**Assignment:** Read the records and gather each line that includes "agent".

**Dataset entries:**
****************
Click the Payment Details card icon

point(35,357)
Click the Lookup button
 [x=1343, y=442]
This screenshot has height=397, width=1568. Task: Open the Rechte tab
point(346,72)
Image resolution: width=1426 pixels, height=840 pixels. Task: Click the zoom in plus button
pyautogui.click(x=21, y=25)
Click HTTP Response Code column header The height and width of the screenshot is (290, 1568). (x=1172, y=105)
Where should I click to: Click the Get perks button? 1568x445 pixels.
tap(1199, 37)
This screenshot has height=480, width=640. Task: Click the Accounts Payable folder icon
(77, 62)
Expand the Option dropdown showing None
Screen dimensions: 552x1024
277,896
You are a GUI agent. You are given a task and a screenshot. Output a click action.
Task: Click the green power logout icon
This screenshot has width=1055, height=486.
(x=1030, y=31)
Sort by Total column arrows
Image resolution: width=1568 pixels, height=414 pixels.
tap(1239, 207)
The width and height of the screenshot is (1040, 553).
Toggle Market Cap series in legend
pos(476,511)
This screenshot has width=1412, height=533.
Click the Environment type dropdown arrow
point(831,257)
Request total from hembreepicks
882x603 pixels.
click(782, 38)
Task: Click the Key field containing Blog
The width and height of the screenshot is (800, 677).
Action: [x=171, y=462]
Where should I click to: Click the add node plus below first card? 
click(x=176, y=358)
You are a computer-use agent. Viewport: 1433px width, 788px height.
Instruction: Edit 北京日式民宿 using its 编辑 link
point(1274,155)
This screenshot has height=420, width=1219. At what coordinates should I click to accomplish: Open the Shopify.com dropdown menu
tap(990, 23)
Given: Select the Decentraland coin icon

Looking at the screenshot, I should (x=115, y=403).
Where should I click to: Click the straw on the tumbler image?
****************
**Response to the task:**
You are a GUI agent. You are given a task and a screenshot. Output a click action.
You are a computer-use agent. Viewport: 1433px width, 788px height.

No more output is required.